• **Excerpt to read**:
Example 2 of running HMM-LDA topic model

This example shows how to collect multiple samples from the HMM-LDA Gibbs sampler from the same chain and different chains

Choose the dataset

dataset = 1; % 1 = psych review; 2 = nips papers

if (dataset == 1)
    % Load the psych review word stream
    load 'psychreviewstream';

    % Set the parameters for the model
    T      = 50;     % number of topics
    NS     = 12;     % number of syntactic states
    ALPHA  = 50 / T; % ALPHA hyperparameter
    BETA   = 0.01;   % BETA hyperparameter
    GAMMA  = 0.1;    % GAMMA hyperparameter
end

if (dataset == 2)
    % Load the nips paper word stream
    load 'nips_stream';

    % Set the parameters for the model
    T      = 50;     % number of topics
    NS     = 16;     % number of syntactic states
    ALPHA  = 50 / T; % ALPHA hyperparameter
    BETA   = 0.01;   % BETA hyperparameter
    GAMMA  = 0.1;    % GAMMA hyperparameter
end

What output to show (0=no output; 1=iterations; 2=all output)

OUTPUT = 1;

The number of iterations

BURNIN   = 100; % the number of iterations before taking samples
LAG      = 10; % the lag between samples
NSAMPLES = 2; % the number of samples for each chain
NCHAINS  = 2; % the number of chains to run

The starting seed number

SEED = 1;

for c=1:NCHAINS
    SEED = SEED + 1;
    N = BURNIN;

    fprintf( 'Running Gibbs sampler for burnin\n' );
    [WP,DP,MP,Z,X]=GibbsSamplerHMMLDA( WS,DS,T,NS,N,ALPHA,BETA,GAMMA,SEED,OUTPUT);

    fprintf( 'Continue to run sampler to collect samples\n' );
    for s=1:NSAMPLES
        filename = sprintf( 'ldahmm_chain%d_sample%d' , c , s );
        fprintf( 'Saving sample #%d from chain #%d: filename=%s\n' , s , c , filename );
        comm = sprintf( 'save ''%s'' WP DP Z ALPHA BETA SEED N Z T s c' , filename );
        eval( comm );

        WPM{ s , c } = WP;
        MPM{ s , c } = MP;

        if (s < NSAMPLES)
           N = LAG;
           SEED = SEED + 1; % important -- change the seed between samples !!

• **What is expected**:
Answer these from the HMM-LDA example, one per line:
1. How many syntactic states are set for the nips papers dataset?
2. How many iterations run before samples are taken?
3. What does an OUTPUT value of 2 show?

• **Data extract**:
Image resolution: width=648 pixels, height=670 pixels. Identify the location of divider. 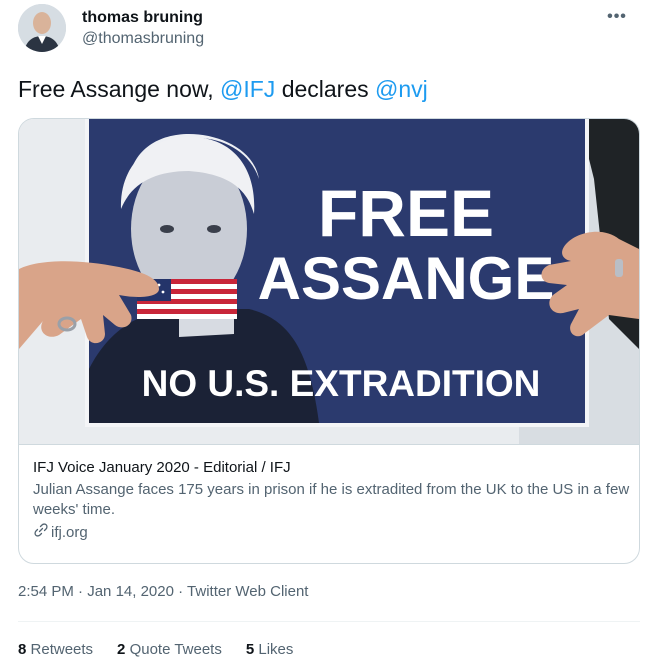
(329, 622).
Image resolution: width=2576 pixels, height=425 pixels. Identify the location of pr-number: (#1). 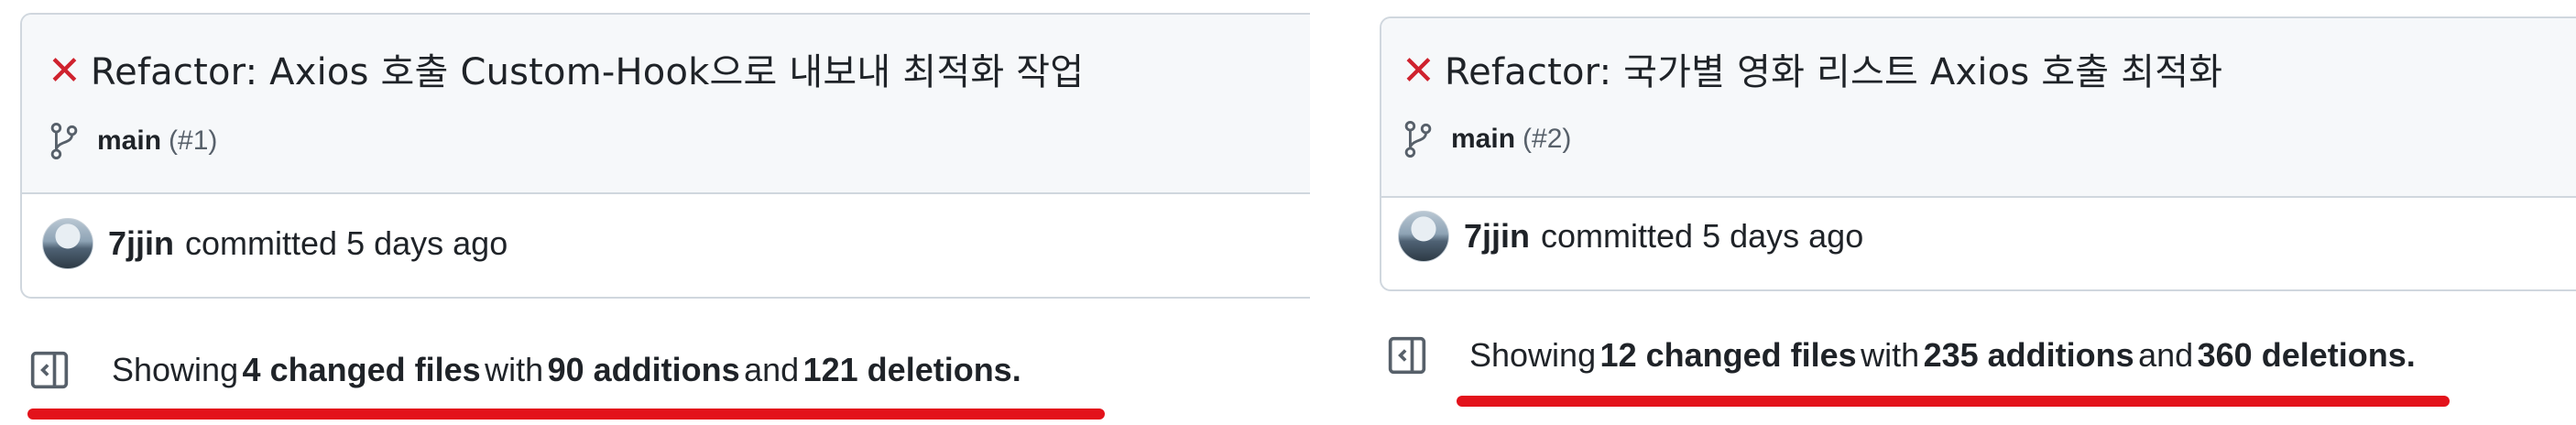
(193, 141).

• **Your response**:
1. 16
2. 100
3. All output